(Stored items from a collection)
★ ★ ★ ★

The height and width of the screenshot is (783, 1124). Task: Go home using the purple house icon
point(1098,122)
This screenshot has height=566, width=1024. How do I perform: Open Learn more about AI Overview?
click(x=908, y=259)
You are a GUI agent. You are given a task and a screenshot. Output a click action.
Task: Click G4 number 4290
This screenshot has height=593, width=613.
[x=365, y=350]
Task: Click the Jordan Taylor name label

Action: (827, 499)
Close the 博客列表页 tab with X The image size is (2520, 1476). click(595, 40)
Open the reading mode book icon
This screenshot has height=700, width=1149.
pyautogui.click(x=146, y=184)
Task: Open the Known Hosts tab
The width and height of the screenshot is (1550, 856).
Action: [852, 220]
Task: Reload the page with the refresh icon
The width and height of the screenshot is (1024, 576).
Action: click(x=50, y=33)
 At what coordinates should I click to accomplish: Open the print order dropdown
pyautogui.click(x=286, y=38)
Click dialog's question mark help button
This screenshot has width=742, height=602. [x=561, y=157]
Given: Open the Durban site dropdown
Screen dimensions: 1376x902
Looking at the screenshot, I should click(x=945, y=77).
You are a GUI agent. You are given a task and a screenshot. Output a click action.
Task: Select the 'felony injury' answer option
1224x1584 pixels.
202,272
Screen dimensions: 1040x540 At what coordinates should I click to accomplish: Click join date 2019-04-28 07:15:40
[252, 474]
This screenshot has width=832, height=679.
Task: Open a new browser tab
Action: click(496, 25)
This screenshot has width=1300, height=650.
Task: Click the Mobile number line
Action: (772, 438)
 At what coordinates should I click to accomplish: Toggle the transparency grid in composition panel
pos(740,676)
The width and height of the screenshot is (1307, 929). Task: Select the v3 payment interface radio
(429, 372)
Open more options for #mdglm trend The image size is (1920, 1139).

★ ★ ★ ★

*Problem to work on*
Turn every line of the items above into a numbered list, omitting any blank lines.

*Complete response*
1. The height and width of the screenshot is (783, 1124). Task: Go home using the purple house icon
2. point(1098,122)
3. This screenshot has height=566, width=1024. How do I perform: Open Learn more about AI Overview?
4. click(x=908, y=259)
5. You are a GUI agent. You are given a task and a screenshot. Output a click action.
6. Task: Click G4 number 4290
7. This screenshot has height=593, width=613.
8. [x=365, y=350]
9. Task: Click the Jordan Taylor name label
10. Action: (827, 499)
11. Close the 博客列表页 tab with X The image size is (2520, 1476). click(595, 40)
12. Open the reading mode book icon
13. This screenshot has height=700, width=1149.
14. pyautogui.click(x=146, y=184)
15. Task: Open the Known Hosts tab
16. The width and height of the screenshot is (1550, 856).
17. Action: [852, 220]
18. Task: Reload the page with the refresh icon
19. The width and height of the screenshot is (1024, 576).
20. Action: click(x=50, y=33)
21.  At what coordinates should I click to accomplish: Open the print order dropdown
22. pyautogui.click(x=286, y=38)
23. Click dialog's question mark help button
24. This screenshot has width=742, height=602. [x=561, y=157]
25. Given: Open the Durban site dropdown
26. Screen dimensions: 1376x902
27. Looking at the screenshot, I should click(x=945, y=77).
28. You are a GUI agent. You are given a task and a screenshot. Output a click action.
29. Task: Select the 'felony injury' answer option
30. 1224x1584 pixels.
31. 202,272
32. Screen dimensions: 1040x540 At what coordinates should I click to accomplish: Click join date 2019-04-28 07:15:40
33. [252, 474]
34. This screenshot has width=832, height=679.
35. Task: Open a new browser tab
36. Action: click(496, 25)
37. This screenshot has width=1300, height=650.
38. Task: Click the Mobile number line
39. Action: (772, 438)
40.  At what coordinates should I click to accomplish: Toggle the transparency grid in composition panel
41. pos(740,676)
42. The width and height of the screenshot is (1307, 929). Task: Select the v3 payment interface radio
43. (429, 372)
44. Open more options for #mdglm trend The image size is (1920, 1139).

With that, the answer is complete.